Defense hawks are celebrating the industrial mobilization; antiwar accounts note no congressional war authorization exists for the spending it enables.
The Pentagon announced framework agreements on March 25 with BAE Systems, Lockheed Martin, and Honeywell Aerospace to surge production of munitions and defense systems. The Department of War — its newly restored name — described the shift as moving to a "wartime footing." [1]
Lockheed Martin's deal quadruples production of the Precision Strike Missile, building on a $4.94 billion Army contract from last year. The PrSM has already seen combat use against Iran. Honeywell committed $500 million over several years to expand output of navigation systems, missile steering actuators, and electronic warfare components. BAE Systems' agreement covers ammunition and vehicle systems. [2]

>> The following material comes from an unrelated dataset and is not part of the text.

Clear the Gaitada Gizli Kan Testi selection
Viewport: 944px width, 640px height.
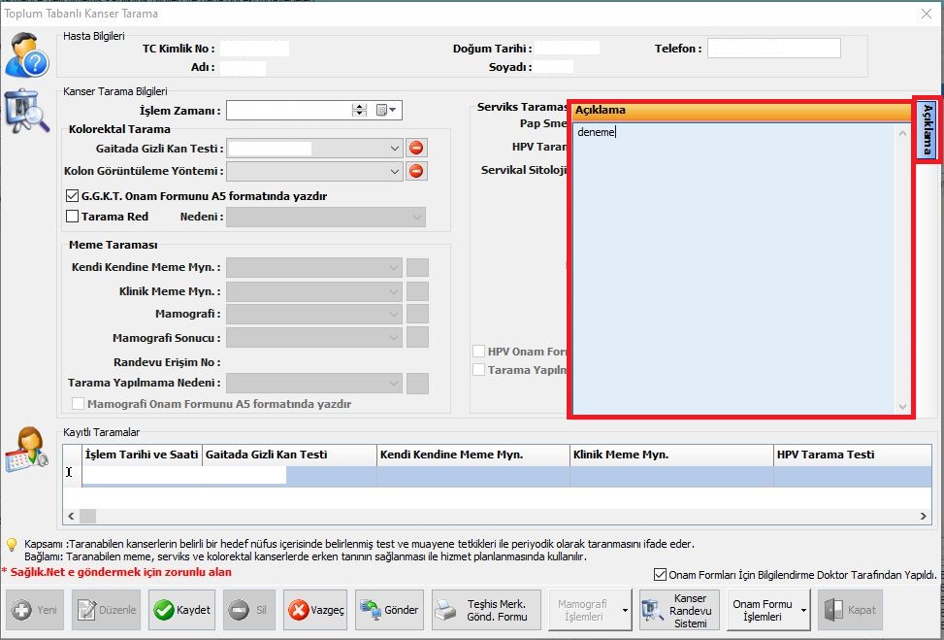(x=416, y=149)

The agreements are framework deals, not final contracts — they establish intent and unlock capital investment before formal procurement orders arrive. The structure lets manufacturers begin tooling and hiring without waiting for congressional appropriations to clear. [3]
The political subtext is hard to miss. Congress has not authorized the war with Iran. The Pentagon is now signing multi-year production agreements predicated on a conflict that lacks the legal foundation the Constitution requires. The industrial base is being mobilized around a war whose authorization remains classified briefings and executive assertion.